**PROBLEM DETAILS:**
Give back exactly the line containing "Where should I click to: Open" and all that follow it in the data below, with the pictures left out.

*** Opening of DATA SUPPLIED ***

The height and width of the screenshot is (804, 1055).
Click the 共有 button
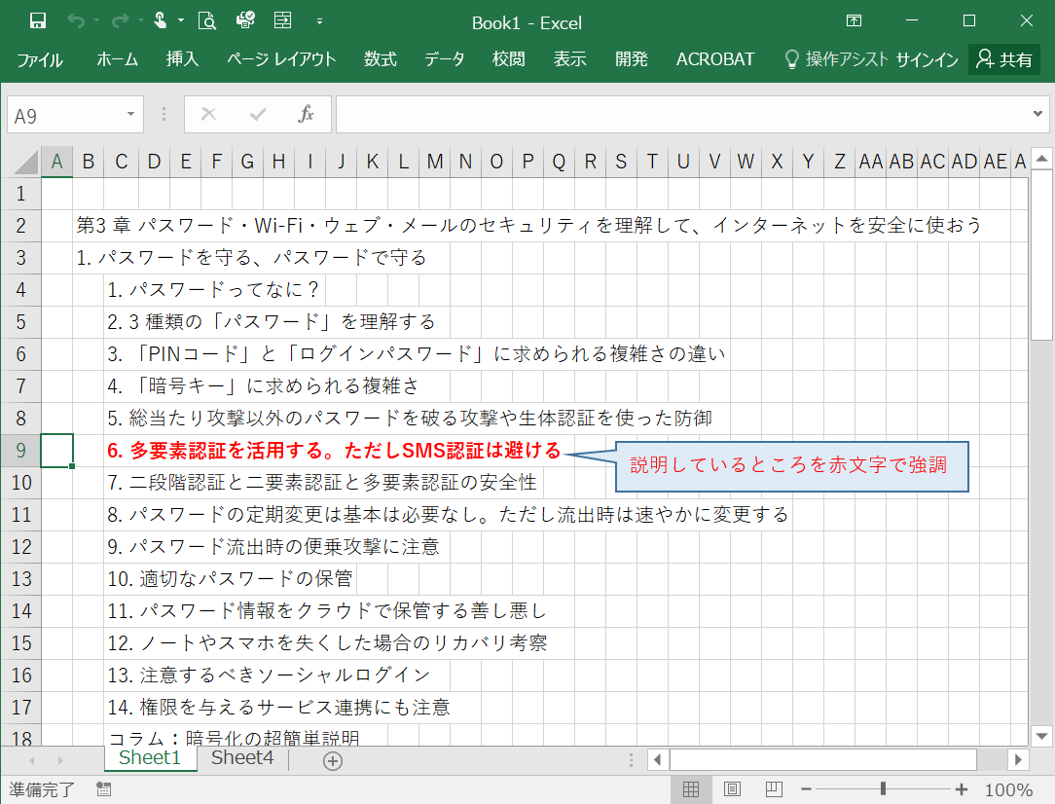pyautogui.click(x=1012, y=59)
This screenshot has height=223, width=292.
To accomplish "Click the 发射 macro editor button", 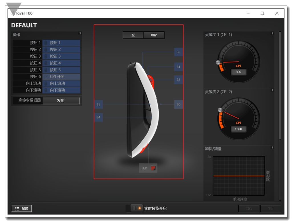I will click(x=61, y=100).
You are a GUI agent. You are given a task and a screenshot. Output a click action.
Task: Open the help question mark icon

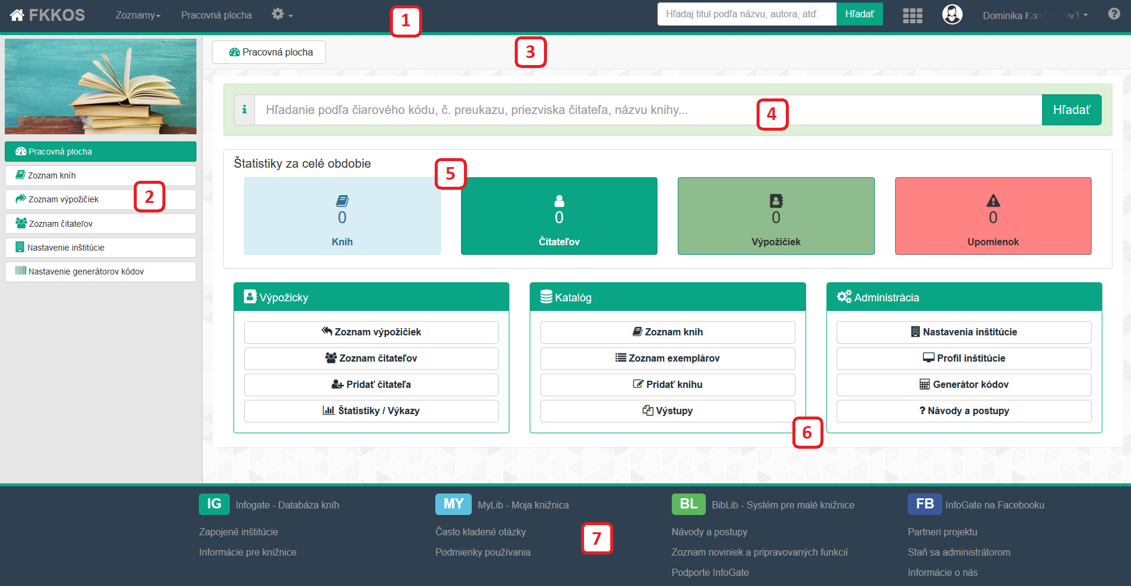tap(1114, 14)
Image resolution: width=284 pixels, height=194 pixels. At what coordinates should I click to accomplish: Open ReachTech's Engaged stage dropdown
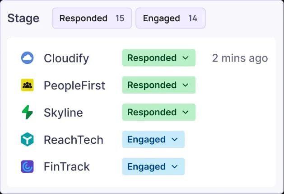(153, 139)
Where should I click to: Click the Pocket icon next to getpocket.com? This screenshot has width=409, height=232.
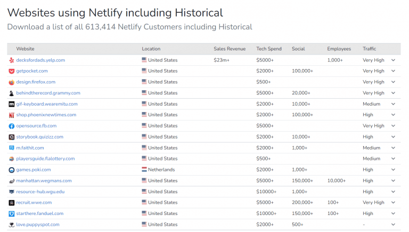click(x=12, y=71)
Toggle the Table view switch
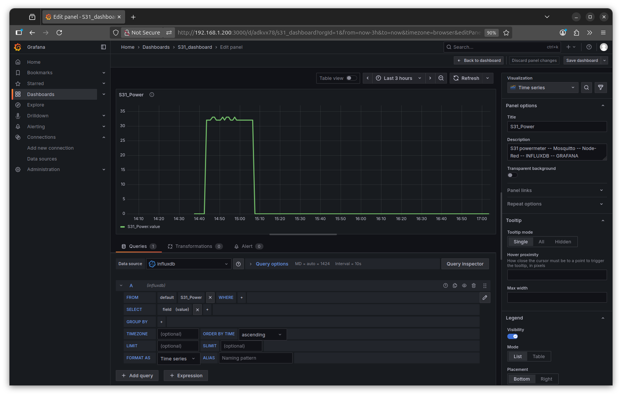Screen dimensions: 622x396 (351, 78)
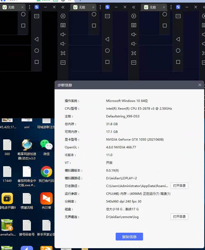Tap Android home circle in middle emulator
The height and width of the screenshot is (250, 205).
[x=107, y=51]
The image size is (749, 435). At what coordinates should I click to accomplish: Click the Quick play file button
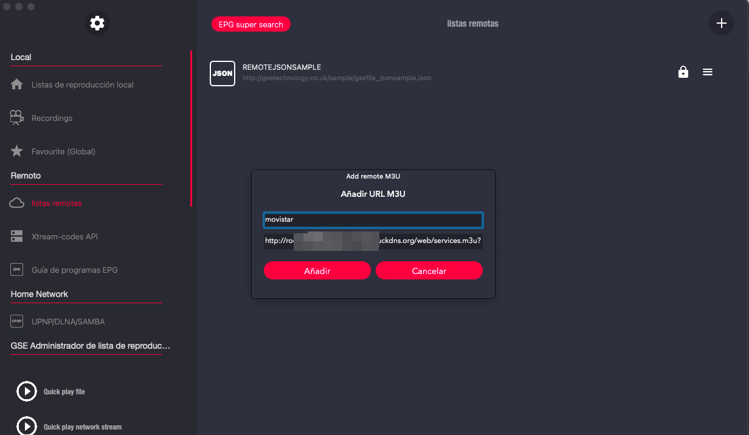click(x=27, y=392)
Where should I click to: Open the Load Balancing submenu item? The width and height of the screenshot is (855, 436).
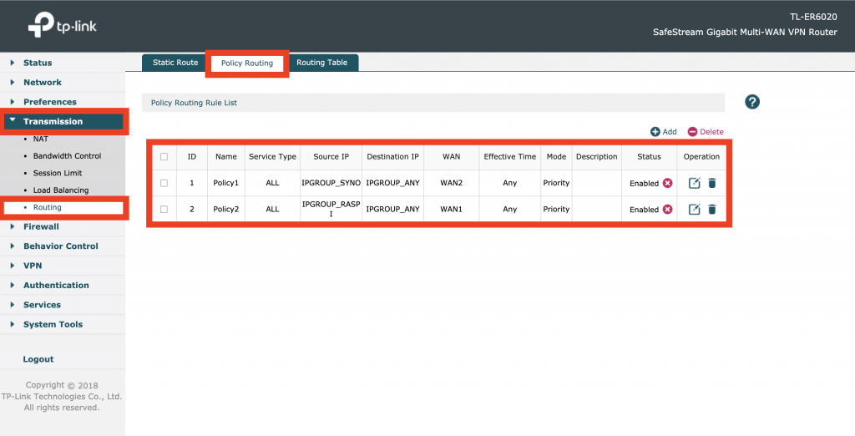coord(61,190)
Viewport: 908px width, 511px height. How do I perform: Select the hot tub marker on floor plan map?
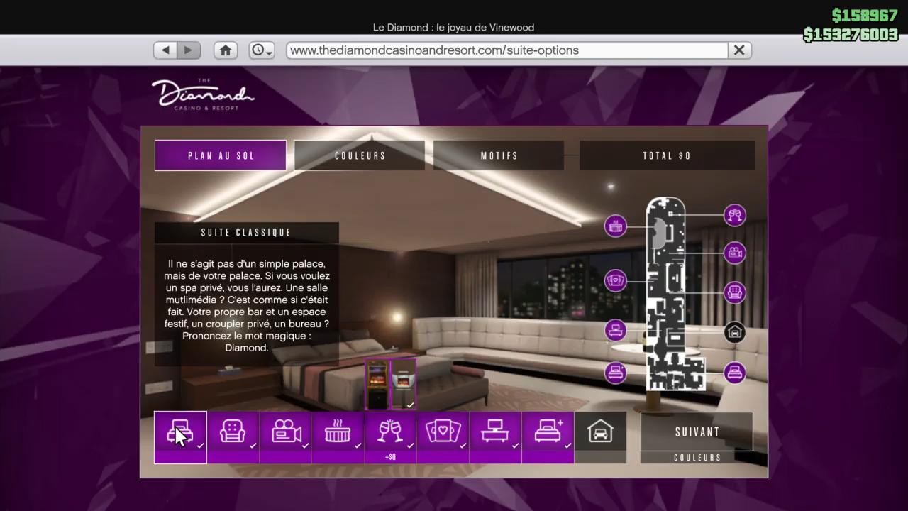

*** Close of DATA SUPPLIED ***

**RESPONSE BOX:**
Where should I click to: Open the Load Balancing submenu item? The width and height of the screenshot is (855, 436).
coord(61,190)
Viewport: 908px width, 511px height. How do I perform: Select the hot tub marker on floor plan map?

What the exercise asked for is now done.